Another thought: what if we would instead use concentrated brine from desalination plant and seawater? Yes, power will be lower, but this way we don’t use fresh water that we, erm, try to produce.
Desalinating water gives you potable fresh water, whereas the fresh water being used might require treatment before being potable? Or it’s unreliable supply. IDK, few possible reasons, I’m just speculating
The article refers to treated wastewater being used, not fresh water.
Oh, missed that. But won’t wastewater clog the membrane?
“Treated” means the solids and goo that may have been a problem has been removed. It is mostly water, a lot a fecal bacteries, and diverse dissolved chemical that wasn’t removed.
Alrightie then!
Based on the limited power generated I wonder if we can do something similar with cola and menthos.
Wow, I did not even think of that! This guy sciences!
I think the article author is completely confused and doesn’t understand what’s happening. There are hints of what’s happening in this paragraph.
I don’t think any fresh water is being used. I think what’s actually happening is…
Very salty wastewater (from the desalinization plant) is placed on one side of a membrane. On the other side is seawater. The difference in saltiness pulls the wastewater across the membrane, increasing the pressure on the saltwater side (or maybe the other way around). That pressure is then used to drive a turbine, generating electricity. The waste then is just water that’s saltier than sea water, but less salty than what came from the desalinization plant.
There*
Friggin hell. Thanks.
According to Japanese sources Mainichi, it is indeed treated waste water one one side and desalination brine on the other. Both the waste water and brine are meant to be dumped anyway, and it’s also harmful to sea life to dump brine directly. Treated waste water isn’t saline, so is perfect for diluting the brine. Might as well get some free power out of it.
That makes a lot more sense than sea water and fresh water.
Why isn’t it fresh (non-salty) wastewater?
Lots of places treat their wastewater and then discharge it. For example, where I live, wastewater, that is to say, sewage which has had solids filtered out, is still rather pooey and pissy but not salty, gets treated (I don’t know how) and is then injected into natural underground aquifers where it eventually percolates out to bores or springs where it’s collected and used for irrigation, contributes to natural springs, or possibly even winds up in a drinking water catchment.
All wastewater, regardless what happens to it, has to be treated before release. If it’s still 99.9% fresh, then why not use it to create osmotic pressure before dumping it.
Yeah, it’s just recovering a little of the energy spent in desalination, making it slightly less energy consuming.
So it’s a turbo engine.
Could this run with contaminated water as a source? For instance during fallout?

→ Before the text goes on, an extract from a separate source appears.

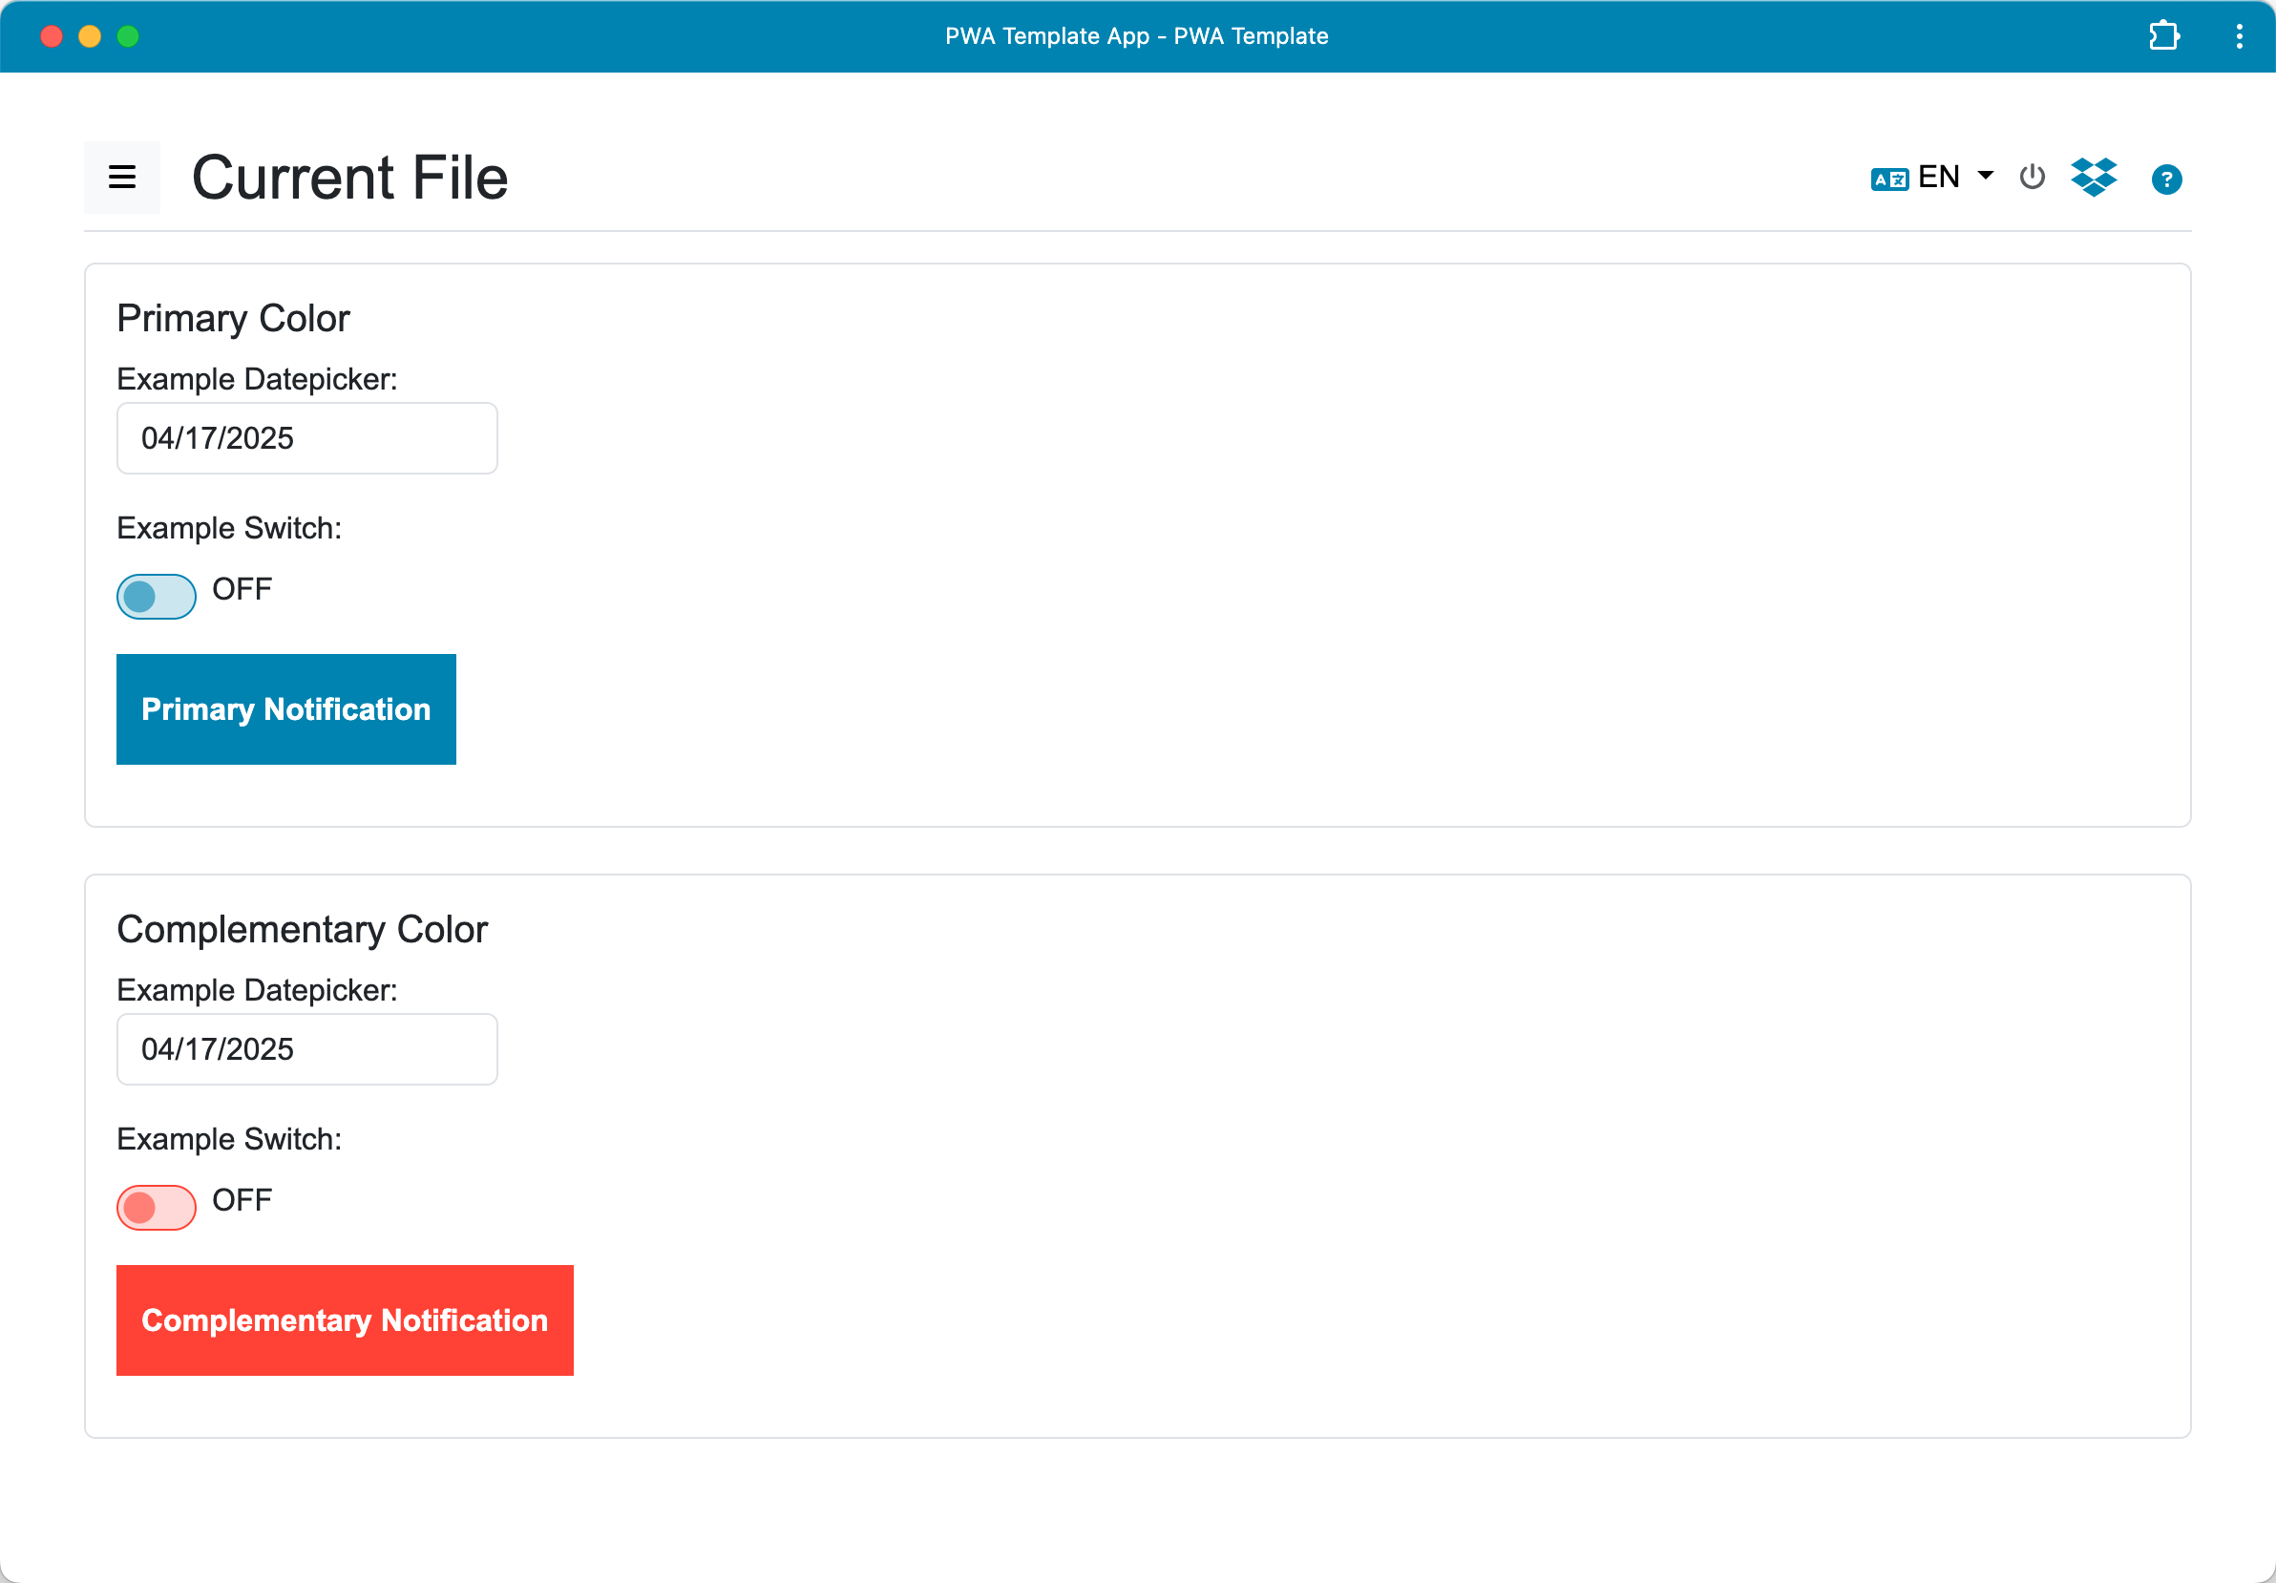Click the Primary Notification button
Image resolution: width=2276 pixels, height=1583 pixels.
[286, 709]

It really depends. Osmosis is a chemical process, so if the source of the radiation would be filtered, then it would remove the radioactive component. If the water is made with radioactive isotopes of hydrogen and oxygen, it would just flow through.
But the desalination process is powered by the energy manufacturing, the water is not shared between them. I was more thinking about the safety and capability of the energy manufacturing, as fallout makes other systems much more difficult.
Well, yes, dumping irradiated water into the ocean was always an option. So long as the power-generating components aren’t the same as the desalination components, you’re good as far as the potable water is concerned. This isn’t much of a solution for the irradiated water, though, any more than just dumping it into the ocean was in the first place.